**Prompt**
Put the lines between the one holding "Where should I" and the one holding "[x=216, y=178]", inclusive, into a Markdown table with the columns Row and Line, skipping any blank lines.

**Given data**
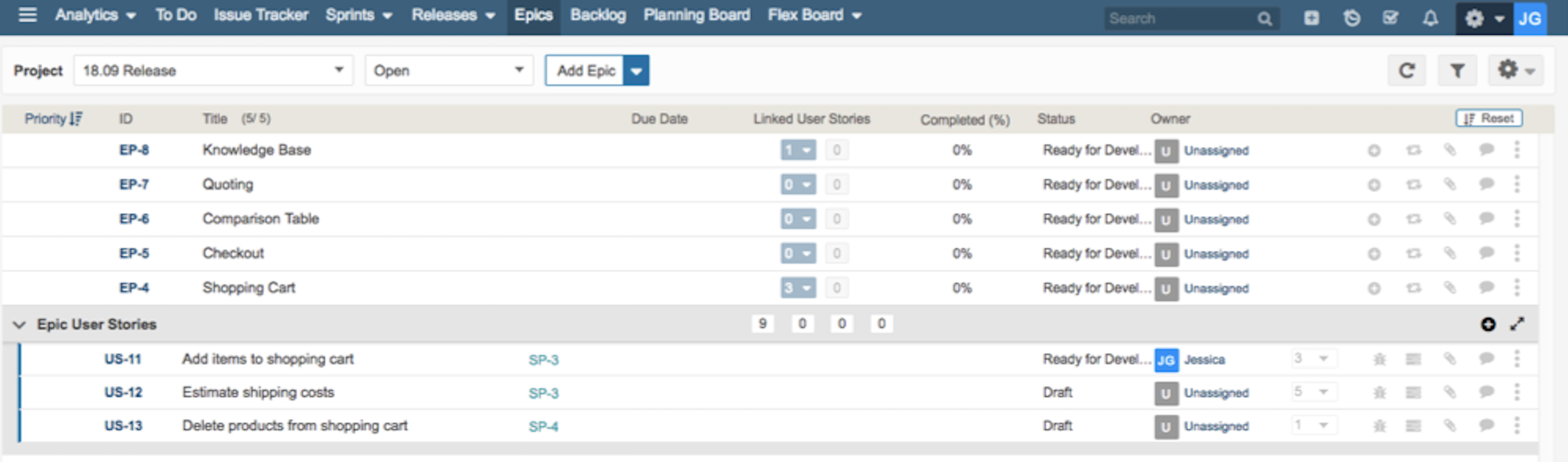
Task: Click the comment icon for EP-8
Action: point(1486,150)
...
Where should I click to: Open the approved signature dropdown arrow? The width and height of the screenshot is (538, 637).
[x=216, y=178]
--
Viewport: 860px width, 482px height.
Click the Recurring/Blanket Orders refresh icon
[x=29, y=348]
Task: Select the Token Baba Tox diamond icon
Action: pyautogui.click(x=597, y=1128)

**Result of the exercise**
| Row | Line |
|---|---|
| 1 | Where should I click to: Open the approved signature dropdown arrow? The width and height of the screenshot is (538, 637). |
| 2 | [x=216, y=178] |